By regular, I mean having a constant period and amplitude: the waves arrive like the ticking of a clock, and each is exactly as tall as the next.

When waves combine, their amplitudes can be either added or subtracted depending on how they align: two peaks add to make a taller peak, but a peak and a trough cancel out. So two regular wave patterns with different periods will make a new pattern of waves with a new period.

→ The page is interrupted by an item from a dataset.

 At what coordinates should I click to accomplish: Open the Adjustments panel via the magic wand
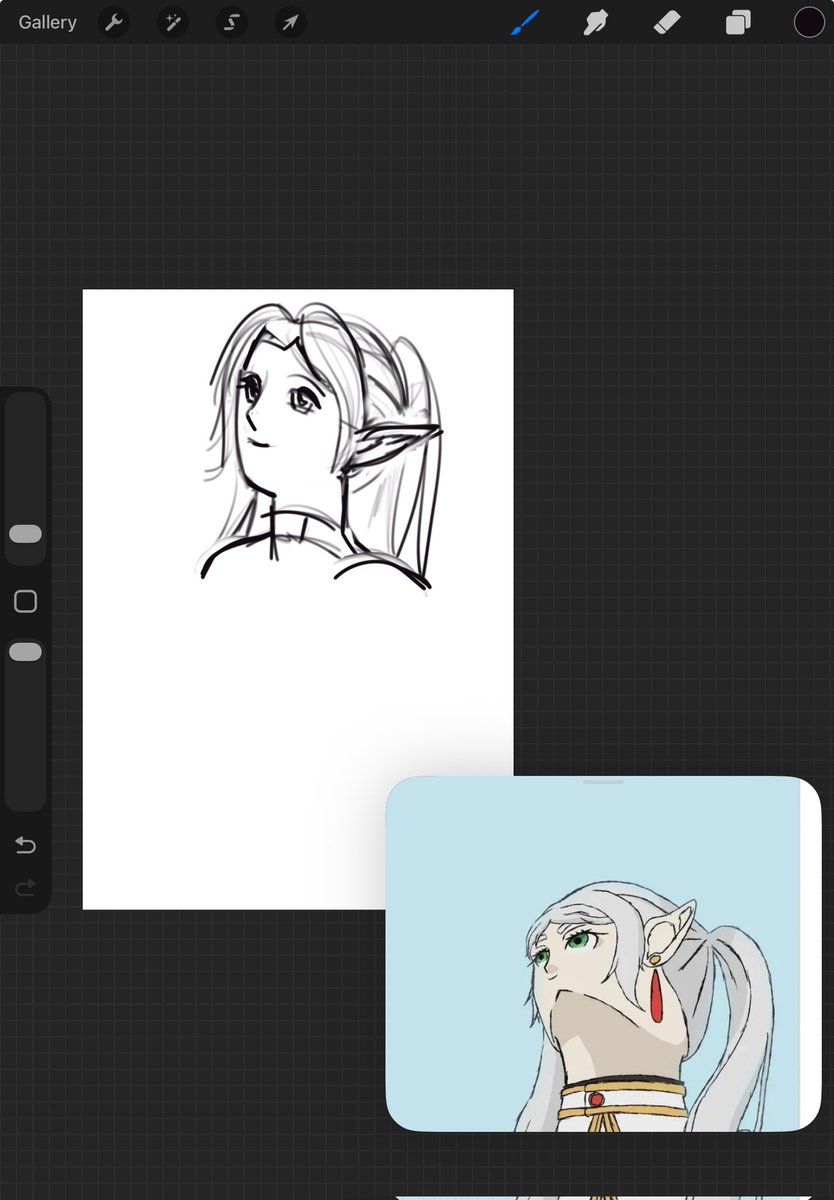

You can see this with a graphing calculator. Here are the sine curves for 2sin(x) (red), 2sin(\frac{x}{2}) (green), and 2sin(\frac{x}{3}) (black):

Screenshot from 2025-01-13 10-19-47

(Multiplying each by 2 increases the amplitude, i.e. makes the ups and downs bigger, which will make the pattern more visible in subsequent steps.) Sine of x has a period of 2\pi, sine of \frac{x}{2} has a period of 4\pi, and \frac{x}{3} has a period of 6\pi – i.e. each has a period of 2\pi times the denominator.

Now here’s the curve for those three curves combined, i.e. 2sin(x)+2sin(\frac{x}{2})+2sin(\frac{x}{3}):


It has a period of 12\pi, which is 2\pi \times 2 \times 3. The pattern repeats in those cycles, but in each cycle the pattern is irregular (though if you look closely you can see that the second half is the first half repeated backwards and upside down).

If we keep layering on curves, we’ll get a longer and longer period with more and more irregular waves in between. Here’s (part of) 2sin(x)+2sin(\frac{x}{2})+2sin(\frac{x}{3})+2sin(\frac{x}{5})+2sin(\frac{x}{7}):
Screenshot from 2025-01-13 10-41-25
This doesn’t show a full cycle, because the period is 2\pi \times 210 (i.e. 2\pi \times 2 \times 3 \times 5 \times 7). I chose those denominators because they are prime; the period will always be the product of the prime factors of the denominators, so for example 2sin(x)+2sin(\frac{x}{2})+2sin(\frac{x}{4})+2sin(\frac{x}{8}) only has a period of 2\pi \times 8.

The pattern looks pretty irregular, downright random, but it’s just a stack of perfectly regular sine waves. And if you keep going, it becomes indistinguishable from randomness. Here’s a chunk from a plot using the first 100 prime numbers as denominators (multiplying each by 100 so we can zoom out and still see the ups and downs).
Screenshot from 2025-01-13 11-14-29
Again, perfectly regular patterns, summing to produce something nearly indistinguishable from noise – I say nearly indistinguishable because there’s a clearly something non-random around zero:
Screenshot from 2025-01-13 11-24-43

Notes

I used LaTeX to make the functions, here is an example:

$2sin(x)+2sin(\frac{x}{2})+2sin(\frac{x}{3})+2sin(\frac{x}{5})+2sin(\frac{x}{7})$

Unfortunately LaTeX doesn’t work in hidden sections, but when you put that into a post it looks like this:
Screenshot from 2025-01-13 11-32-28

I used this site for graphing, which is super fun to play with:
Desmos | Graphing Calculator

To make the sum using the first hundred primes, I got a list from wikipedia and used the list function on that site to make a sum:
List:

L=[2,3,5,7,11,13,17,19,23,29,31,37,41,43,47,53,59,61,67,71,73,79,83,89,97,101,103,107,109,113,127,131,137,139,149,151,157,163,167,173,179,181,191,193,197,199,211,223,227,229,233,239,241,251,257,263,269,271,277,281,283,293,307,311,313,317,331,337,347,349,353,359,367,373,379,383,389,397,401,409,419,421,431,433,439,443,449,457,461,463,467,479,487,491,499,503,509,521,523,541]

Function (that sites support latex, so you can copy-paste this):

y=\sum_{n=1}^{100}100\sin\left(\frac{x}{L\left[n\right]}\right)

Screenshot from 2025-01-13 11-35-18
L[n] is the nth element from the list L.

Ah ok, that’s pretty cool. So I suppose all such irregularity is just combined regularity. Sometimes the regularity dominates and the waves look predictable and ordered, other times irregularity dominates and the waves look more random and unpredictable? It just depends on the accumulation of whichever factors happen to be influencing the result at any given point and time.